- Federal Circuit Says Software Is Still Patentable
- November 17, 2008 | Author: Christopher J. Rourk
- Law Firm: Jackson Walker L.L.P. - Dallas Office
The United States Court of Appeals for the Federal Circuit has just issued its much anticipated en banc opinion for In re Bilski (Bilski), which generally affirms the patentability of certain software-implemented inventions and holds that the correct test for determining whether a claimed invention covers patentable subject matter is the "machine-or-transformation" test, relying on Gottschalk v. Benson, 409 U.S. 63 (1972) (Benson). Bilski partially overrules State Street Bank & Trust Co. v. Signature Financial Group, 149 F.3d 1368 (Fed. Cir. 1998), in particular, the holding in State Street Bank that the test for whether an invention is patentable subject matter is whether the invention creates "a useful, concrete, and tangible result."
In its place, Bilski adopts a variant of the "machine-or-transformation test" of Benson, holding that subject matter is patentable if (1) it is tied to a particular machine or apparatus or (2) it transforms a particular article into a different state or thing.
While rejecting a categorical prohibition on software patents, Bilski leaves unanswered questions regarding precisely what constitutes a patentable software-implemented process. In dicta, Bilski states that "a claim that purportedly lacks any 'physical steps' but is still tied to a machine or achieves an eligible transformation passes muster under § 101," allowing that software operating on a computer can be patentable subject matter, but further states that claims that would wholly pre-empt all uses of a "fundamental principle" (defined in footnote 5 of the slip opinion as meaning "laws of nature, natural phenomena, and abstract ideas") are not. Thus, claims drawn solely to a "fundamental principle" are not patentable subject matter even if they involve a machine or transformation, while a claim involving a "fundamental principle" that uses a particular machine or apparatus but that would not pre-empt other uses of the "fundamental principle" is patentable subject matter. In re Bilski acknowledged that this is a hard line to draw.

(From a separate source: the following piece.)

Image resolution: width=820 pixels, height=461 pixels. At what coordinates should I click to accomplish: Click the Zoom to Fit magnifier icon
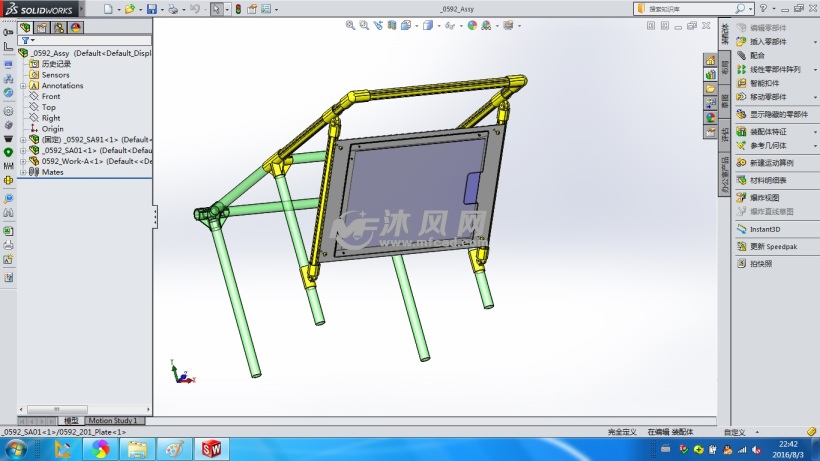point(351,25)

Although Bilski confirms that software is generally patentable subject matter, the specific requirements for protecting software-implemented inventions are still uncertain. The decision of whether to file for patent protection on software-implemented inventions is not subject to as much uncertainty. Barring an unlikely radical change in the law by the Supreme Court, companies should not hesitate to seek patent protection for their software-implemented inventions.

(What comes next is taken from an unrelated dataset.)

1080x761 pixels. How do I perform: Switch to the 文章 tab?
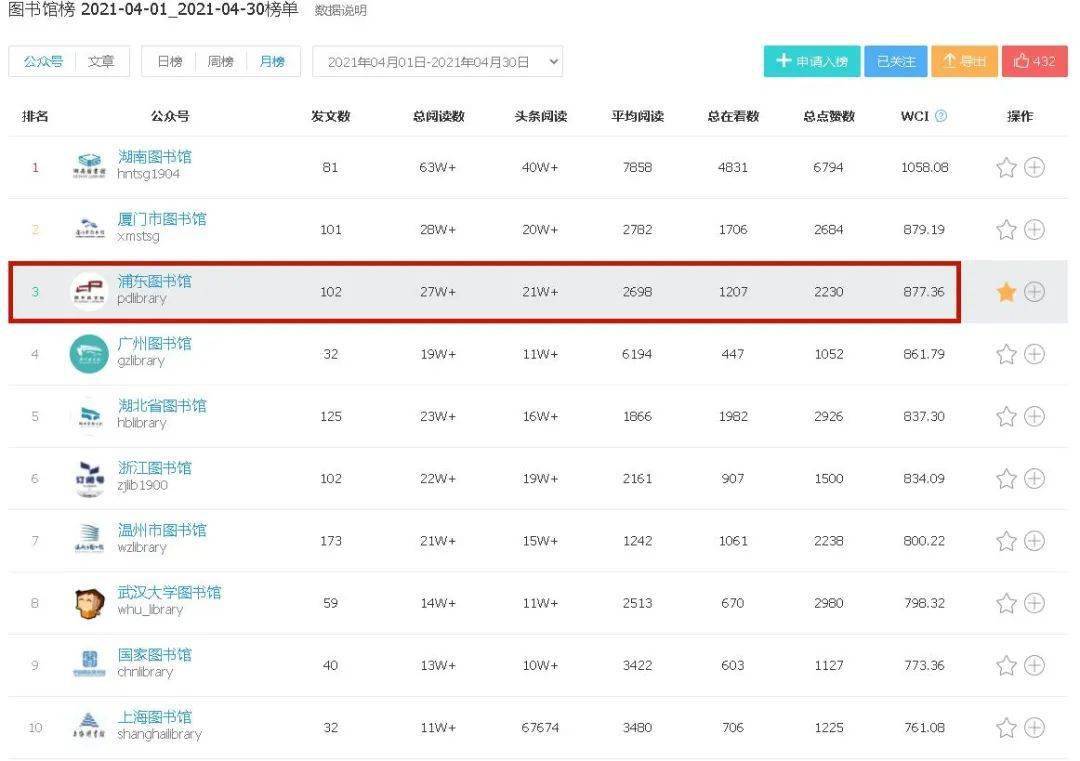tap(101, 62)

Further, while Bilski does not exclude software-implemented inventions from falling within the scope of patentable subject matter, it may still result in the invalidation of a large number of claims in pending applications and issued patents, such as ones that are drawn to inventions that do not meet the "machine-or-transformation" test. It is advisable to review important patent applications and patents to determine whether they require modification, such as by amending any pending claims or by filing a continuation or a reissue application, respectively. Asserted claims in pending litigation must also be analyzed in light of Bilski.